Downloaded nodejs_buildpack Downloaded go_buildpack Cell 11e52c49-2f54-4fc7-ae25-fc4e6fbf58b4 creating container for instance fc5aa3c1-dfa6-435a-b706-0449f7700015 Cell 11e52c49-2f54-4fc7-ae25-fc4e6fbf58b4 failed to create container for instance fc5aa3c1-dfa6-435a-b706-0449f7700015: external networker up: exit status 1
2. Identify the VM CID (vcenter name of VM) using the Diego Cell ID (the 2nd column of the command's output is our VM CID)
bosh -d cf-382ebe75a0100ffa6525 vms --column Instance --column "VM CID" | grep '11e52c49-2f54-4fc7-ae25-fc4e6fbf58b4' diego_cell/11e52c49-2f54-4fc7-ae25-fc4e6fbf58b4 vm-31107db4-9fb2-4ed5-8072-c5dde6e82b74
3. In the NSX UI use the Search to find the Logical Port of the Diego Cell VM using VM CID. Click on Hyperlink
4. Ensure that the "Admin Status" is Up and a tag with SCOPE bosh/id is attached.

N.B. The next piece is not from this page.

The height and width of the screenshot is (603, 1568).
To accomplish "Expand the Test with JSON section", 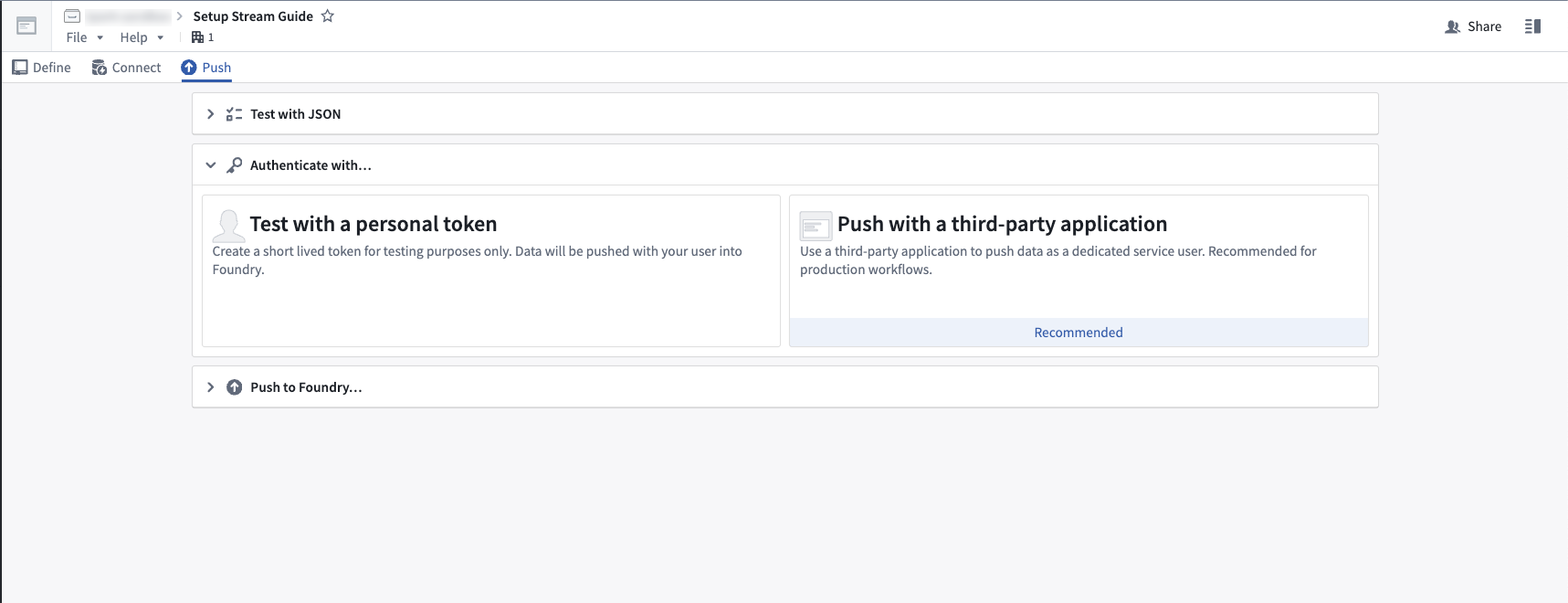I will (x=211, y=114).
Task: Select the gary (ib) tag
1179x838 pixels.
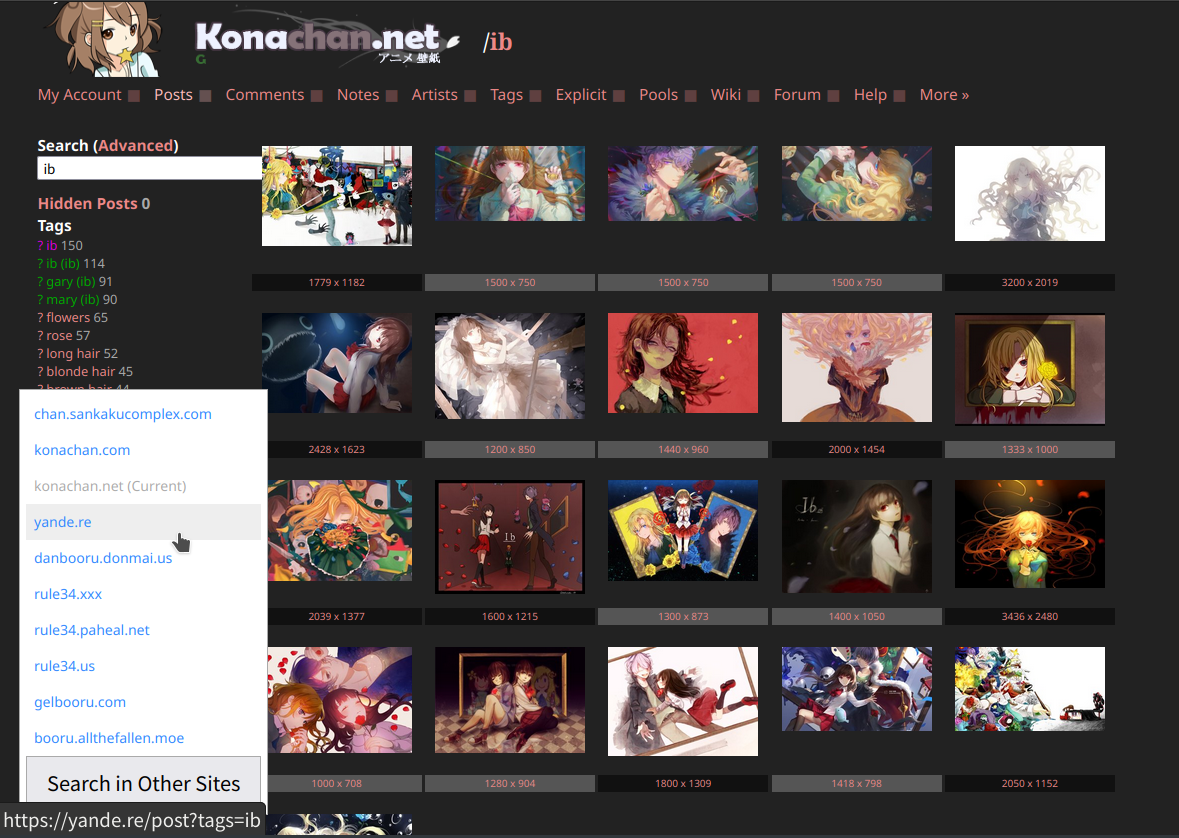Action: coord(71,281)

5. If the status is not UP or the Tag is missing, recreate the Diego Cell VM using the bosh CLI
bosh -d cf-382ebe75a0100ffa6525 recreate diego_cell/11e52c49-2f54-4fc7-ae25-fc4e6fbf58b4
If the above steps do not resolve the issues with applications failing to push due to external networker up: exit status 1 then you should open a case with NSX T Support, as the expected communication between NCP and TAS are occurring as expected, there could be an issue with the # of IP addresses assigned in the IP Block, or other issues with NSX T which is outside of the knowledge realm of TAS support.